Cornell wins $184 million award from Hewlett-Packard for patent infringement
By Bill Steele
After a two-week trial and six and a half years of litigation, a Syracuse federal court jury on June 2 found that Hewlett-Packard Corp. infringed on a Cornell patent for a computer instruction-processing technique invented by H.C. Torng, Cornell professor emeritus of electrical and computer engineering.
The jury awarded damages of $184 million. Under the university's patent policy, the faculty inventor receives a share of royalties and related proceeds from commercial use of a patented invention. Torng, who retired from Cornell in December 1998 and now lives in California, will receive 25 percent of the net proceeds. He said in his trial testimony that he plans to give a large portion of his share to charity.
The trial was held in the U.S. District Court for the Northern District of New York in Syracuse. A lawyer representing Hewlett-Packard (HP) said that the company intends to appeal the verdict. In the next month or two, the court also will consider additional claims raised by HP concerning Cornell's enforcement of the patent.
"Research universities like Cornell have a rich reservoir of intellectual property, including valuable patented discoveries produced by faculty for the public benefit," said university counsel James Mingle. "It is vitally important -- to the faculty, to Cornell, to other universities and to the public -- that this intellectual property be protected from unauthorized use. That's been the main motivation in Cornell's lengthy litigation against Hewlett-Packard. We are happy about the verdict, of course, and look forward to renewing the relationship Cornell has had with HP over many years."
Hewlett-Packard also released a statement saying it looked forward to continuing collaboration with Cornell.
Torng's invention enables microprocessors to increase processing speed by determining which instructions are not dependent on the results of others and allowing the processor to execute those out of order, allowing more instructions to be executed during the same computer clock cycle. Torng came up with the idea in 1982. The Cornell Research Foundation, which then managed the university's intellectual property, obtained a patent on the technique in 1989, designated as U.S. Patent No. 4,807,115.
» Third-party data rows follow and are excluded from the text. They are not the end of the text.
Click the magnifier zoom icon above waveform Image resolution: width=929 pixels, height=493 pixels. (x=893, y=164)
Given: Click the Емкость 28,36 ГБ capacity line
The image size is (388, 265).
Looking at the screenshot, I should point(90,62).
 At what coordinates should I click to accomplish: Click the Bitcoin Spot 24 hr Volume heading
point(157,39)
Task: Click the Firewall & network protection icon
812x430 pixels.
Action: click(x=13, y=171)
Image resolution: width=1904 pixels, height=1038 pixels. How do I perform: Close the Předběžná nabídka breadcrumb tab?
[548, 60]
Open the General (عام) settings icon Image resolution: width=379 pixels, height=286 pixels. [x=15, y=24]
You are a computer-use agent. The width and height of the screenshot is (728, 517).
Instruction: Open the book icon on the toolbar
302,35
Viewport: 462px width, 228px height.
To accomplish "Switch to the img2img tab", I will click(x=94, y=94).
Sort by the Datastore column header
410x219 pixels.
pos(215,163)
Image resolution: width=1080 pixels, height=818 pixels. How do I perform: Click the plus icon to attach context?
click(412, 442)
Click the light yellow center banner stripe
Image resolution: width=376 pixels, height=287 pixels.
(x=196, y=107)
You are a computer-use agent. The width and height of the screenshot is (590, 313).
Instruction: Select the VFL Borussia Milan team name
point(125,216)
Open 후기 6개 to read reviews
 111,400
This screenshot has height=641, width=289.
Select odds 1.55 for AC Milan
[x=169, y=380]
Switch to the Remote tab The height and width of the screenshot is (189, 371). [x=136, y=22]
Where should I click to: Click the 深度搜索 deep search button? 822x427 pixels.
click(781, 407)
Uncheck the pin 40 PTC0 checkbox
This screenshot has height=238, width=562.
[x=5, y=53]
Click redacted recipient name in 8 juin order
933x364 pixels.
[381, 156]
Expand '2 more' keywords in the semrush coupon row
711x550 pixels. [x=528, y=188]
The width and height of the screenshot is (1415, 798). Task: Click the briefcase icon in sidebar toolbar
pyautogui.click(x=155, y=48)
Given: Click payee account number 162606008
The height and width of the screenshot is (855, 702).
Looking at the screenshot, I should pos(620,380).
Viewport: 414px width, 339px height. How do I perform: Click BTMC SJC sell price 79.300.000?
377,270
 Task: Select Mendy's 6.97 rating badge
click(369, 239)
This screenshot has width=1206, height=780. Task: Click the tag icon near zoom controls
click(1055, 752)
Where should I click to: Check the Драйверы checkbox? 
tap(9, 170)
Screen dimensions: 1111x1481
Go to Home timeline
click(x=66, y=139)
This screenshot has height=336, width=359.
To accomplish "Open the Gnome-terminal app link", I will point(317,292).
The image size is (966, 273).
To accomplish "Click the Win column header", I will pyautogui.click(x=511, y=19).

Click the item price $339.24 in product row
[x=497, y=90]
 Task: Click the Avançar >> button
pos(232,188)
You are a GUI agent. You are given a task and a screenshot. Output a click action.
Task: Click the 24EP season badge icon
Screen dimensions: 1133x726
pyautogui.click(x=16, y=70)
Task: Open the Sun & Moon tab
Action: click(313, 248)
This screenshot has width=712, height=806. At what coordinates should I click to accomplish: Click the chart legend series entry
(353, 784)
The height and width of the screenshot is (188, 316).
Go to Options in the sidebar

HP claimed it had developed its own technology to achieve the same purpose, but the jury found that HP's technique violated the five claims in the patent that Cornell raised in the trial. The jury did not find, however, that the infringement was willful.
Lawyers for Cornell asserted that HP earned $36 billion from the sale of high-end servers and workstations that use the technology and asked the jury to award $575 million in damages. The jury arrived at the $184 million figure by applying a 0.8 percent royalty rate to HP sales totaling $23 billion.
The university may seek attorneys' fees, as well as interest on the $184 million calculated from the time the infringing products were sold, Mingle said.
Cornell is represented in the case by Edward Poplawski, Bryan Anderson and other patent lawyers from the Los Angeles and San Francisco offices of the law firm Sidley Austin Brown and Wood, and by a Cornell team headed by Mingle that includes deputy university counsel Nelson Roth and associate university counsel Valerie Cross Dorn.